Music Animation Machine

http://www.musanim.com

I first saw this demonstrated at the Textile Museum. It accompanied an exhibit exploring pattern. Very pleased to see the endeavour still alive. And the incorporation at the Textile Museum well documented. There's a picture of the gallery set-up. There's the thank-you letter.

Dear Mr. Malinowski,

I am writing to thank you for your kind permission to use the Music Animation Machine in Dance of Pattern, and to send you images and a review from the July issue of the British magazine, Selvedge, which mentions the MAM as an important component of the exhibition. Our visitors really enjoyed it - rarely were the stools and headphones in front of it unoccupied during the long run (Sept 05, 2005 - June 06, 2006) - indeed it was a great opportunity for me to let the MAM do the talking, as it were, in my discourse about patterns in music and patterns in art.

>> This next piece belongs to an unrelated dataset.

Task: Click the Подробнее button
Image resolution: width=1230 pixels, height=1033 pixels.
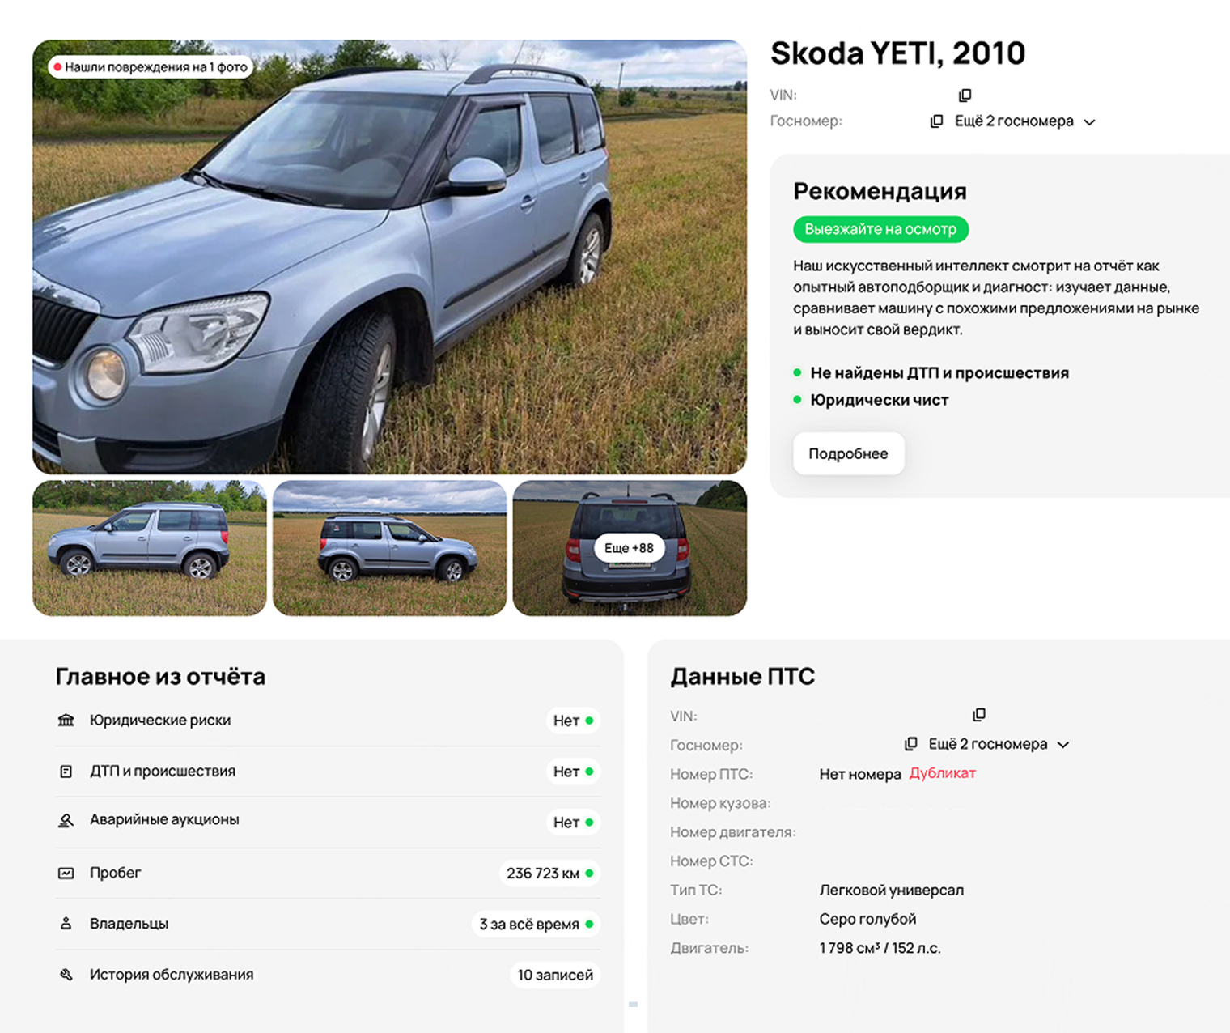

All the best, and thank you again,

Patricia Bentley
Education Curator
Textile Museum of Canada
And the review from the magazine, Selvedge, is reproduced in full, not just the passage mentioning the Music Animation Machine.
In the textile world we tend to take patterns for granted and rarely stop to ask why they look like they do. The starting point for this exhibition was the question what is a pattern? It might sound simple, even banal, but the answer is harder to pin down than you might think. Bentley's initial definition — 'an element — a sound, an image or a movement — that is repeated according to a set of rules that govern proportion and juxtaposition' — sounds a little dry. But then she picks up and expands the musical analogy, bringing the concept alive. 'The basic pattern made by a visual motif," she says, 'is like a melody that can be played in many different ways.' To illustrate this point, on display alongside the American quilts, Peruvian shawls and Indonesian ceremonial skirts was an intriguing device called a Music Animation Machine. Devised by Stephen Malinowski, a musician and inventor from Berkeley, California, it transforms music into colourful abstract animated patterns; chords swell and rhythms jump as you listen.
From Selvedge, excerpt from review by Lesley Jackson.